- Bethany Presbyterian Church
- U.S. National Register of Historic Places
- Nearest city: Centreville, Mississippi
- Coordinates: 31°6′7″N 90°59′11″W﻿ / ﻿31.10194°N 90.98639°W
- Area: less than one acre
- Built: 1855
- Architectural style: Greek Revival
- NRHP reference No.: 03000553
- Added to NRHP: June 23, 2003

= Bethany Presbyterian Church =

Historic church in Mississippi, United States

Bethany Presbyterian Church is a historic church in Ariel, Mississippi, United States, near the incorporated towns of Centreville and Liberty. The church is along Mississippi Highway 48. The one-roomed church building once saw congregations over 100 every Sunday, but those numbers have dwindled in recent years. The church was listed on the National Register of Historic Places in 2003.

== Description ==
The Bethany Presbyterian Church is a large one-room church painted white and built of cypress wood.
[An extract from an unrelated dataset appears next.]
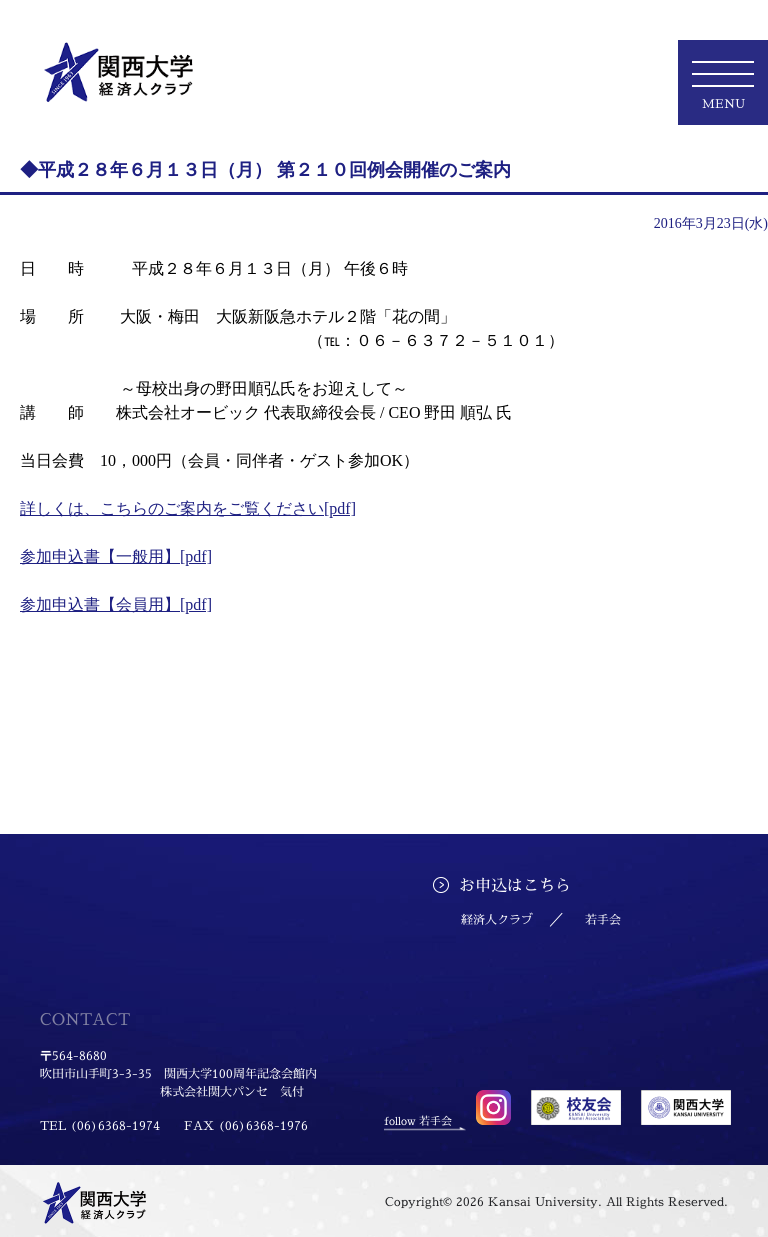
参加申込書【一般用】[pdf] (116, 556)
The church is raised off the ground by massive wooden beams and features a green metal roof and green shuttered windows. Wooden pews inside the church were split down the middle to divide men and women during services. Also on the grounds is a cemetery, with many of the headstones dating back to the 1800s.
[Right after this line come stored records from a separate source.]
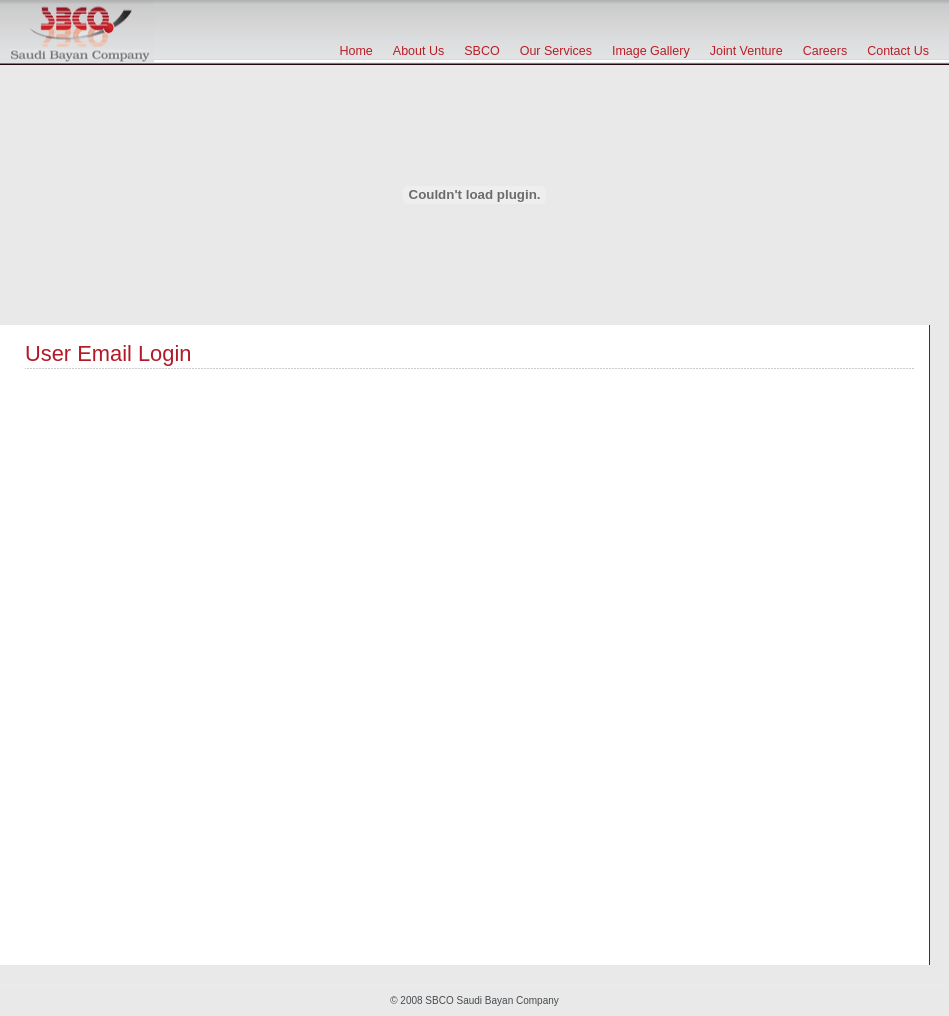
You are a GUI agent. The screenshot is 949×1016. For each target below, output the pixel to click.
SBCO (481, 51)
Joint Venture (746, 51)
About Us (418, 51)
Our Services (556, 51)
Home (355, 51)
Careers (825, 51)
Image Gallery (651, 51)
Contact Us (898, 51)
The gabling of the church is in the Greek Revival style, a commonly-found trait among 19th-century buildings.

== History ==
The church was founded on October 8, 1808, by the Reverend James Smylie and the Reverend William Montgomery, making the church the fourth-oldest Presbyterian church in the Mississippi Territory and the second-oldest in terms of continuous existence. The first building was a log structure about 4 mi south of the present location. This building was used until 1832. Smylie was noted for his efforts in preaching to enslaved populations. A catechism allowing his teaching was allowed by the regional synod.

The second building of the church, called "New Bethany" was built c. 1831, along Beaver Creek, about 3 mi south of the current location. A one-room schoolhouse was also near the second building. A fire destroyed the building, prompting the construction of a third church.

The current church building was constructed in 1855. In the 1800s, the church regularly pulled in over 100 attendees. Prior to the American Civil War, enslaved people would sit in the rear, and after they were emancipated, formerly enslaved Black people continued to attend until the 1920s. The construction of Camp Van Dorn in the 1940s displaced many of the residents along Highway 48, meaning many of the church's attendees were affected.

In June 1958, an educational building was constructed on the property. In 1973, the church split away from the Presbyterian Church in the United States and joined the more conservative Presbyterian Church in America.

A 2003 Enterprise-Journal report found that only ten members regularly attended, with half of that total being the pastor's family. That year, on June 23, the church was added to the National Register of Historic Places.